Raze trees to save the coal deposits

Building the future one log at a time.

Thanks to climate activists, coal deposits underground are safe but Europe’s old forests are being converted to industrial plantations and wood pellets

 Pierre Gosselin of NoTricksZone thinks the media, which raged over Brazil’s Amazonian forest fires may be finally noticing their own man-made disaster.

The ARD’s “Das Erste” reports how satellite images show deforestation has risen 49% since 2016 in Sweden, Finland and the Baltic countries. The reason: “Because of the CO2 targets.

Who needs massive hardwoods anyway?

For “CO2-neutral” wood pellets

Where once massive hardwoods once stood now grows tiny fir trees. The harvested trees, the report says, were used for wood pellets – a form of renewable green energy. The trees, the pellet industry says, will grow back.

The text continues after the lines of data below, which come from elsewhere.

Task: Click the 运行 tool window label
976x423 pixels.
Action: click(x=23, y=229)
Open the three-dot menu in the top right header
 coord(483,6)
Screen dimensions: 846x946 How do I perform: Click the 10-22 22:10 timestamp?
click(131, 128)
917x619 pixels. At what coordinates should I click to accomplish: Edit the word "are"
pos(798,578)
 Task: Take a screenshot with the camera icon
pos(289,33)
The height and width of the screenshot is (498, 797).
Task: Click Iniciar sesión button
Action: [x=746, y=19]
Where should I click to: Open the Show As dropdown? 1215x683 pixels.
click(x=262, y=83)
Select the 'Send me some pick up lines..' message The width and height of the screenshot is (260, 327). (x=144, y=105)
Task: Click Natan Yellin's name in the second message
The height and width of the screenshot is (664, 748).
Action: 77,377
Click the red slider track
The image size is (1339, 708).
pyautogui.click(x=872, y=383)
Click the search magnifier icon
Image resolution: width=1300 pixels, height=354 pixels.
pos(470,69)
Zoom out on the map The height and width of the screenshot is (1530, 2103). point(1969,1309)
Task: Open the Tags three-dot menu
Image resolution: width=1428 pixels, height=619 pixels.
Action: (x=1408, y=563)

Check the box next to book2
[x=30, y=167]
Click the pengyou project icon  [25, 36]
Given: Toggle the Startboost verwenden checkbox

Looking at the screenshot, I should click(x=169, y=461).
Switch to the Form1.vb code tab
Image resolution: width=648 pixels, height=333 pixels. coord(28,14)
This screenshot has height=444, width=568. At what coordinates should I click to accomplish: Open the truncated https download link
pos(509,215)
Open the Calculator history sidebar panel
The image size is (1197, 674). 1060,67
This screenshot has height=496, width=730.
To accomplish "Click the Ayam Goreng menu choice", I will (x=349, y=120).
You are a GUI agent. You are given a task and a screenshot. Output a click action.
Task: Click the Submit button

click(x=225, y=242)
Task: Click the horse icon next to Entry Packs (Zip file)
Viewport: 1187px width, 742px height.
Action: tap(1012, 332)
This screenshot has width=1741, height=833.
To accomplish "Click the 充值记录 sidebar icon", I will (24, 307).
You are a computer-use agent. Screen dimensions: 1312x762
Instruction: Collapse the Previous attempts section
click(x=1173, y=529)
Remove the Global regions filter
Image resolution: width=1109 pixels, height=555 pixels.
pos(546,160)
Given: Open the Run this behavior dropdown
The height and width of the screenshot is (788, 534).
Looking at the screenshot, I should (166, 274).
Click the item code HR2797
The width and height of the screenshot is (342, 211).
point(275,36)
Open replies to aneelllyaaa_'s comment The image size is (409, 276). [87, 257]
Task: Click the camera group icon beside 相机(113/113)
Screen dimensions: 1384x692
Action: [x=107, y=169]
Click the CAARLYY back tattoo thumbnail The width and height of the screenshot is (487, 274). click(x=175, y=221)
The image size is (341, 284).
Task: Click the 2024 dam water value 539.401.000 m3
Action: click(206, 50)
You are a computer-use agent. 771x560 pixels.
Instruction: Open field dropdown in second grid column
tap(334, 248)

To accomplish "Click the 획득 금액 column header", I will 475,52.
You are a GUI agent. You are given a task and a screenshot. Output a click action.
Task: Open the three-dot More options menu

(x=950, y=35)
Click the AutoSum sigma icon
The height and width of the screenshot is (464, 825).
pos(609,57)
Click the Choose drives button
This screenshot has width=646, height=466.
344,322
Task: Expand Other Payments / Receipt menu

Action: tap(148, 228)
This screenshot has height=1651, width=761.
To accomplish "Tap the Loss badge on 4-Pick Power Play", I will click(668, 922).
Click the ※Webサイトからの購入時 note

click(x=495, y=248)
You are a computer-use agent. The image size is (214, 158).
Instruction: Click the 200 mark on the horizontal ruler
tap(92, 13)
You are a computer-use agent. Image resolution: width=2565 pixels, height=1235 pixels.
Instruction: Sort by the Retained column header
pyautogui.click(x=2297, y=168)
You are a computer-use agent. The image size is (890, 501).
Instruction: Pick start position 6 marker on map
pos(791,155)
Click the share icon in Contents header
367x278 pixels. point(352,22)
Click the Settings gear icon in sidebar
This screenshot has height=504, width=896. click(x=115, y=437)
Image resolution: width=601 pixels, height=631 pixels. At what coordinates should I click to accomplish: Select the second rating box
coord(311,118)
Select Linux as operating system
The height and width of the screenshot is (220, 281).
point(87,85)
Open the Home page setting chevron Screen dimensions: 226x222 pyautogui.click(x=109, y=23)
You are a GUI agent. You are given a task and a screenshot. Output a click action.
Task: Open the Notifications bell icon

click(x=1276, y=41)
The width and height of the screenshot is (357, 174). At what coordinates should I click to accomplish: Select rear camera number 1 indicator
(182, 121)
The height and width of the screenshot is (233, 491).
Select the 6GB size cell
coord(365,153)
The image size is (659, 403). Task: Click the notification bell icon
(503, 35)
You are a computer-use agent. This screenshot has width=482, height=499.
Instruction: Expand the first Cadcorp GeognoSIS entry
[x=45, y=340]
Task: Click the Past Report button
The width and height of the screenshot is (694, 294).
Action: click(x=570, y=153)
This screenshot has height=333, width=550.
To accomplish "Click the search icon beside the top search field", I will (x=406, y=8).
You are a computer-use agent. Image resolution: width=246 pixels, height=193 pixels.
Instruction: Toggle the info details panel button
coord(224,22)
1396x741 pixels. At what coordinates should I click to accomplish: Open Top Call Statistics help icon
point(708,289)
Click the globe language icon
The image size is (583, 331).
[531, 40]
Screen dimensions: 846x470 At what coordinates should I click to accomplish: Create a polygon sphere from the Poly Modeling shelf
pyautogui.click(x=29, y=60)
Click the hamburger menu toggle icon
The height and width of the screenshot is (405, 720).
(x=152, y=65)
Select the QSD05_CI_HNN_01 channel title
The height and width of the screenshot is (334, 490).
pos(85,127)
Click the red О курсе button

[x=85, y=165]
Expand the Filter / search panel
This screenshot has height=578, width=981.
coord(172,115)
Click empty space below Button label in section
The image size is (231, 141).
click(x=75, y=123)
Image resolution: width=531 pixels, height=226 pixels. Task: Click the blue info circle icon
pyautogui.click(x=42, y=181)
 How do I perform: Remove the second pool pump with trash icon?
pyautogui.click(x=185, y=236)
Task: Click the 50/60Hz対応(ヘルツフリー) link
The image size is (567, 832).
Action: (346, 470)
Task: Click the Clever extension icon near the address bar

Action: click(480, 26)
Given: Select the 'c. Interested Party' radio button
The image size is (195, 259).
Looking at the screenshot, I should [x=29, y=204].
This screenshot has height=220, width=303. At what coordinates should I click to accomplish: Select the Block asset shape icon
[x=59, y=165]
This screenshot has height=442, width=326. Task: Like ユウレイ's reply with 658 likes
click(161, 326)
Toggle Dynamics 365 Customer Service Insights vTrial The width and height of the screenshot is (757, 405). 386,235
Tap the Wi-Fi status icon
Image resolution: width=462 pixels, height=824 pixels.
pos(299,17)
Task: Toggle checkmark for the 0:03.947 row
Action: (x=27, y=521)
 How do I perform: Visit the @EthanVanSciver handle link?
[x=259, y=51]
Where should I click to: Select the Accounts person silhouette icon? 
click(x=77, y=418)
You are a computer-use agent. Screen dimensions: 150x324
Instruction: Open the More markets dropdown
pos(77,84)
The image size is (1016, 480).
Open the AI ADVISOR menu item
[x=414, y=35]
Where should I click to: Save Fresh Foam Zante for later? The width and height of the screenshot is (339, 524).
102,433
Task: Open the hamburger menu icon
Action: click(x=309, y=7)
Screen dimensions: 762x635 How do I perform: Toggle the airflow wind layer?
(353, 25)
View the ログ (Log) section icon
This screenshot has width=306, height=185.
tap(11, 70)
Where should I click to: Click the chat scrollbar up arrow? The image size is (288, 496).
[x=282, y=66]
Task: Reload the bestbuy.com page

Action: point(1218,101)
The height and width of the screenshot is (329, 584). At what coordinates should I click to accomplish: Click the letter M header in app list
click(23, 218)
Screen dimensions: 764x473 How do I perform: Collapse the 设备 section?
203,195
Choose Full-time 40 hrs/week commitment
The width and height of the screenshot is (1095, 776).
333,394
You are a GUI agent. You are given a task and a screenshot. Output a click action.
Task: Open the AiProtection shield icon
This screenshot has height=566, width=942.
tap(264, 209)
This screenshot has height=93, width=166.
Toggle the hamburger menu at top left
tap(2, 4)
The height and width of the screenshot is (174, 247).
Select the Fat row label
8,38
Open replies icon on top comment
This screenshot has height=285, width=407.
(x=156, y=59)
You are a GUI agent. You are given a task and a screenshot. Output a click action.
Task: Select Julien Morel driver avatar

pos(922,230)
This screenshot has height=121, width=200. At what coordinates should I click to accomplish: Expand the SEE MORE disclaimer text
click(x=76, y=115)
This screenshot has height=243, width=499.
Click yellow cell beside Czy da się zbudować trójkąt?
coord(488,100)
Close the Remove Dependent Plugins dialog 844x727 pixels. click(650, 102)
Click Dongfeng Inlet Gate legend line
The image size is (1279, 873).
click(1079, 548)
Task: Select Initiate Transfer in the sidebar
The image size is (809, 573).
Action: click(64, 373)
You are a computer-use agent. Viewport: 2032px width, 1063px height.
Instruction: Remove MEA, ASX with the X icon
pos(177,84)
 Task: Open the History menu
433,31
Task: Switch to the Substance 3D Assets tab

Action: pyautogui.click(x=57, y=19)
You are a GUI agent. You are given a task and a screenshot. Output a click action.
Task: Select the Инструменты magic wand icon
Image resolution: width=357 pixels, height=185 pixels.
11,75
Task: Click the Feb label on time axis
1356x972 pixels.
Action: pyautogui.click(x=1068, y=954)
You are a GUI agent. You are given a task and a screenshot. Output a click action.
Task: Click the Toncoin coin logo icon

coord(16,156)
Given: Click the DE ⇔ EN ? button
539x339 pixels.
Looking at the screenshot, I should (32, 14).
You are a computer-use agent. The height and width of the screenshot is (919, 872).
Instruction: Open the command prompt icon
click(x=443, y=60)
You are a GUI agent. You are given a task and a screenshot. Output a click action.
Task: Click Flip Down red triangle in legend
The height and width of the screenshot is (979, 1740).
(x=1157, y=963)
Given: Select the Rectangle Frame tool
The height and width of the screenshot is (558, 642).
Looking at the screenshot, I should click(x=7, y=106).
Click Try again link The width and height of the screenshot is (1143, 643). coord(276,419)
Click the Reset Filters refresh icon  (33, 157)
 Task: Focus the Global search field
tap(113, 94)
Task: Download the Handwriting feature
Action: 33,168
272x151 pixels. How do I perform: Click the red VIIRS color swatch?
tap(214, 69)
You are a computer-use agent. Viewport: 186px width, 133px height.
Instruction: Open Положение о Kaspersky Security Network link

Not only are the forests taking a hit, but so is the wildlife that once inhabited in them. According to Ms. Steinberg, bird life has fallen some 25%. “It’s wasted. Now we have to start all over again.”

 The problem is particularly severe in Estonia where one sixth of the forest has been razed since just 2001 to feed the worlds second largest pellet company.

 Estonia is beginning to see the cost of wood pellets. Is North Carolina next?

Elizabeth Ouzts, Energy News Network

“The main driver of the pellet industry in Estonia is the renewable energy subsidies by the European Union,” said Asko Lõhmus, lead research fellow of conservation biology at the University of Tartu. “They are making the richest people in Estonia out of European taxpayers’ money.”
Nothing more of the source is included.